True the government is Tower of Babel-like in its reconstruction of a shattered European strategy, evidenced from the public variance between the positions of Taoiseach Cowen and Foreign Affairs Minister Martin. But there is a sneaking suspicion that the real intent is to be found in the position of European Affairs Minister Dick Roche when three weeks ago he informed the public of his private view that another referendum is the way to go in tackling the thorny issue of the rejected Lisbon Treaty. Kite flying is how Sinn Fein’s Mary Lou MacDonald aptly described it. It is hard to be persuaded that he is doing anything other than simply firing the opening salvo in a government attempt to mercilessly batter democracy into submission.
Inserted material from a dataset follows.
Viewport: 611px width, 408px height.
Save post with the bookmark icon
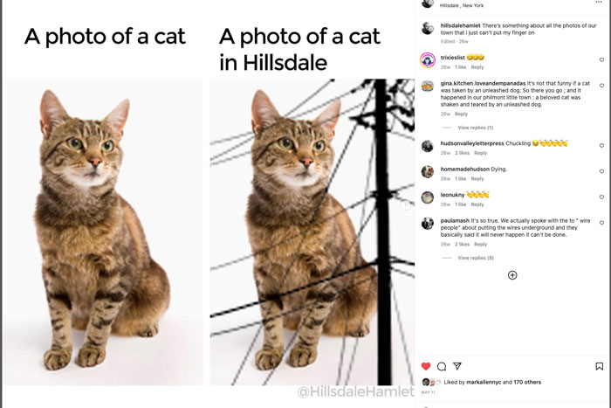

Had the last referendum provided the ruling clique with the result it wanted any suggestion that there should be a rerun of the contest would have seen the legs kicked from under it to outraged howls of approval from those swinging the boot. Their ire, were anybody to buy into it, provoked by a shameless fresh referendum contrived solely as a cynical assault on the democratic ethos they so strongly espouse. For Dick Roche and his ilk our democratic choices are restricted to voting for the things they, not we, think important. If every Fianna Fail general election triumph was met with a clamour for a new election, until the electorate eventually rejected Fianna Fail, Dick Roche would never be a minister.

Dick Roche, ominously and regrettably does not cut a lonely figure. Pat Cox a former president of the European Parliament decided to throw his shoulder behind the wheel that Roche was seeking to reinvent. That he has a background in the currently imploding right wing Progressive Democrats will serve to remind people that he is a wolf in wolf’s clothing, For Cox, ‘the enemy’ on the European question is not the business interests that would seek to lower wages, the bureaucracy that obfuscates in order to bamboozle voters, or the European Council that wishes to amass its own power while simultaneously disempowering Irish citizenry, but Sinn Fein, Libertas and media elements who had the temerity to highlight concerns that for some reason did not unduly concern Pat Cox. The government too drew his ire; it had forfeited its freedom which of course was the freedom to agree with him.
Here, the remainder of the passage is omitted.